Maintenant, la version du DCU promet d’être très différente, James Gunn le dit lui-même, il a surtout pris le concept de base. Maintenant, nous verrons comment les choses vont évoluer à ce niveau-là. La planète devrait réapparaitre dans Man of Tomorrow et devrait aussi être liée à l’intrigue de la série Lanterns.
Checkmate
Dans un second temps nous voyons Peacemaker, Adebayo, Adrian, Economos et Harcourt fonder l’agence Checkmate, accompagné des anciens agents d’Argus Judomaster, Fleury et Sacha Bordeaux.
Checkmate est une organisation créée par John Byrne, Paul Kupperberg et Steve Erwin en 1988 dans Action Comics #598. On trouve les prémisses de celle-ci dans The Agency, une organisation dirigée par Valentina Vostok (Negative Woman au sein de la Doom Patrol) qui avait comme objectif de surveiller les agissements de personnes costumées, dont Peacemaker, Vigilante, ou les membres de la Doom Patrol.
Cette organisation sera ensuite reprise par Harry Stein, un ancien flic new-yorkais, qui la renomme Checkmate pour refléter la structure de cette organisation. À l’origine l’organisation se consacre à la chasse des terroristes et du crime organisé. Par la suite, c’est Sarge Steel, un détective/espion créé par Pat Masulli chez Charlton Comics, qui prendra la tête de l’organisation, avant d’être remplacé par David Said, puis par Maxwell Lord. Durant l’arc OMAC Project celui-ci veut manipuler l’organisation pour pouvoir tuer tous les méta-humains, il sera arrêté par Wonder Woman qui le tuera.
Après les événements d’Infinite Crisis commence le run mythique de Greg Rucka. L’organisation est dissoute par le Président des États-Unis, mais elle est très vite ranimée par l’ONU, son but étant de surveiller les activités des méta-humains autour du globe. Sa nouvelle composition verra chaque membre de la “Famille royale” être composée d’un humain et d’un méta-humain. Taleb Beni Khalid (Roi noir), Sasha Bordeaux (Reine noire), Alan Scott (Roi blanc) et Amanda Waller (Reine blanche).

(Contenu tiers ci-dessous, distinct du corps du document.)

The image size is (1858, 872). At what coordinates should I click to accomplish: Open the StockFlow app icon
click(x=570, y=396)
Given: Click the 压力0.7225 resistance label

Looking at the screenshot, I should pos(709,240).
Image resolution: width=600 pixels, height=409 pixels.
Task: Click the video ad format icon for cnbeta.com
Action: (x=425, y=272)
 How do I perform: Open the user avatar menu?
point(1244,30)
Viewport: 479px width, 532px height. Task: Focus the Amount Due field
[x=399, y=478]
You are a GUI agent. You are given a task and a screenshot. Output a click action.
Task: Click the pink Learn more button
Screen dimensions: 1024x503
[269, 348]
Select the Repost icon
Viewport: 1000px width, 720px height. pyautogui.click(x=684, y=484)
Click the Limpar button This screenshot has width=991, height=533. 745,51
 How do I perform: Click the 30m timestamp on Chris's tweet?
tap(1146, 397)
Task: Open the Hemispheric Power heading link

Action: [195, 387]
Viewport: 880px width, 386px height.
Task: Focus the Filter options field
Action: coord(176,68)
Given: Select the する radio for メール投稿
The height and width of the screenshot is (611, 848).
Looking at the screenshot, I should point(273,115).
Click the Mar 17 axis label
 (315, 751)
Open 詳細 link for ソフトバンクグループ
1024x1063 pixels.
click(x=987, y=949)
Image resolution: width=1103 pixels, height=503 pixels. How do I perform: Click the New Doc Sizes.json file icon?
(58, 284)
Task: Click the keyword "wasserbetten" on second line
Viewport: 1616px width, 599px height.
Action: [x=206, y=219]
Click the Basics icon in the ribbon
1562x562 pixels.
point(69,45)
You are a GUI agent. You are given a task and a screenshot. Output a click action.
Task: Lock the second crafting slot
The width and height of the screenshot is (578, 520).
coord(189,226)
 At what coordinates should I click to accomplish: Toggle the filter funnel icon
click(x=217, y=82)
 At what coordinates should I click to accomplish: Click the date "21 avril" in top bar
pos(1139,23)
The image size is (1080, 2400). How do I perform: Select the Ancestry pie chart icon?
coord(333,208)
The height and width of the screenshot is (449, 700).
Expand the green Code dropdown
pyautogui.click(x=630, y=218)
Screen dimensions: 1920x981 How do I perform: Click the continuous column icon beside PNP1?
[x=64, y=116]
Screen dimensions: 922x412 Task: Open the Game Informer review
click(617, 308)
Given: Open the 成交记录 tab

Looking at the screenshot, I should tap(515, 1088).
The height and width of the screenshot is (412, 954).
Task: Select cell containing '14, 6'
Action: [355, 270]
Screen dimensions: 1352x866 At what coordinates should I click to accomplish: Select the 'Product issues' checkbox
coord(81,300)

Au fil de la vie de l’organisation de nombreux personnages en ont fait partie, voici une liste non exhaustive : Deadshot, Deathstroke, Huntress, Mr. Terrific, Peacemaker.
Encore une fois, le Checkmate de Gunn devrait être bien éloigné de celui des comics. Déjà l’agence a littéralement pignon sur rue, donc difficile d’en faire une agence d’espionnage cachée dans l’ombre telle que dans les comics. Ici elle devrait plutôt se construire en opposition de tout ce que Amanda Waller, Rick Flag et Argus en général représente.